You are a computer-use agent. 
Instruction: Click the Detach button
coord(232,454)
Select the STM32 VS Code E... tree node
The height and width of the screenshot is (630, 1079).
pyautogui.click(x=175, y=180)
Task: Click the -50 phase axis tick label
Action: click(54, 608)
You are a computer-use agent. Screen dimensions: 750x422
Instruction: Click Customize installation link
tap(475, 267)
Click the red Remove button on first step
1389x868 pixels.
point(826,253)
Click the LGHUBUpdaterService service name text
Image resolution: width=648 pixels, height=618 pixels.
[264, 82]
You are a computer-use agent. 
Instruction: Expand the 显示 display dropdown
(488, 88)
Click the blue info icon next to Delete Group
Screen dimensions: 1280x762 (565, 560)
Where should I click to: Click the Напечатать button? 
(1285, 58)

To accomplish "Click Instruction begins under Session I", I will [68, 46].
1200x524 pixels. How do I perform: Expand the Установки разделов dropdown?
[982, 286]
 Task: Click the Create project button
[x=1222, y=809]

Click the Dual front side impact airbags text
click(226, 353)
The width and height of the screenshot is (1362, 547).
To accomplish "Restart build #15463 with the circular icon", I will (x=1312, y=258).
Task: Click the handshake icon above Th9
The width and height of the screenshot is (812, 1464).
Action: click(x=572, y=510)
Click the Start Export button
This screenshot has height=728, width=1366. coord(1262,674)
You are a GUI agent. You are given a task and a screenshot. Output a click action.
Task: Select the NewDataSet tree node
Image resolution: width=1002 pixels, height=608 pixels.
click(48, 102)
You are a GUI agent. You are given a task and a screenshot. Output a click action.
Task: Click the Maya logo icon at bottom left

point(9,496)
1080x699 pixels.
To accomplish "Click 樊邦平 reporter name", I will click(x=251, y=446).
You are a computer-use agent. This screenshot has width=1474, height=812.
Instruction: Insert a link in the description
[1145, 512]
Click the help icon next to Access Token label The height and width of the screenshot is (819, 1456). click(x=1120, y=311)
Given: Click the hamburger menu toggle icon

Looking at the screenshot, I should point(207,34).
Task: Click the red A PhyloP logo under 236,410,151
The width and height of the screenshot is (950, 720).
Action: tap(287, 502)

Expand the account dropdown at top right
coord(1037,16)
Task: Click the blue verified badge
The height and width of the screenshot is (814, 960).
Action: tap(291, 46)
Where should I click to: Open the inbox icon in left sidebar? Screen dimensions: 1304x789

.....

• [PROBLEM TO SOLVE] Each line of the material should be echoed exactly.

• [OUTPUT FOR THIS EXERCISE]
You are a computer-use agent. 
Instruction: Click the Detach button
coord(232,454)
Select the STM32 VS Code E... tree node
The height and width of the screenshot is (630, 1079).
pyautogui.click(x=175, y=180)
Task: Click the -50 phase axis tick label
Action: click(54, 608)
You are a computer-use agent. Screen dimensions: 750x422
Instruction: Click Customize installation link
tap(475, 267)
Click the red Remove button on first step
1389x868 pixels.
point(826,253)
Click the LGHUBUpdaterService service name text
Image resolution: width=648 pixels, height=618 pixels.
[264, 82]
You are a computer-use agent. 
Instruction: Expand the 显示 display dropdown
(488, 88)
Click the blue info icon next to Delete Group
Screen dimensions: 1280x762 (565, 560)
Where should I click to: Click the Напечатать button? 
(1285, 58)

To accomplish "Click Instruction begins under Session I", I will [68, 46].
1200x524 pixels. How do I perform: Expand the Установки разделов dropdown?
[982, 286]
 Task: Click the Create project button
[x=1222, y=809]

Click the Dual front side impact airbags text
click(226, 353)
The width and height of the screenshot is (1362, 547).
To accomplish "Restart build #15463 with the circular icon", I will (x=1312, y=258).
Task: Click the handshake icon above Th9
The width and height of the screenshot is (812, 1464).
Action: click(x=572, y=510)
Click the Start Export button
This screenshot has height=728, width=1366. coord(1262,674)
You are a GUI agent. You are given a task and a screenshot. Output a click action.
Task: Select the NewDataSet tree node
Image resolution: width=1002 pixels, height=608 pixels.
click(48, 102)
You are a GUI agent. You are given a task and a screenshot. Output a click action.
Task: Click the Maya logo icon at bottom left

point(9,496)
1080x699 pixels.
To accomplish "Click 樊邦平 reporter name", I will click(x=251, y=446).
You are a computer-use agent. This screenshot has width=1474, height=812.
Instruction: Insert a link in the description
[1145, 512]
Click the help icon next to Access Token label The height and width of the screenshot is (819, 1456). click(x=1120, y=311)
Given: Click the hamburger menu toggle icon

Looking at the screenshot, I should point(207,34).
Task: Click the red A PhyloP logo under 236,410,151
The width and height of the screenshot is (950, 720).
Action: tap(287, 502)

Expand the account dropdown at top right
coord(1037,16)
Task: Click the blue verified badge
The height and width of the screenshot is (814, 960).
Action: tap(291, 46)
Where should I click to: Open the inbox icon in left sidebar? Screen dimensions: 1304x789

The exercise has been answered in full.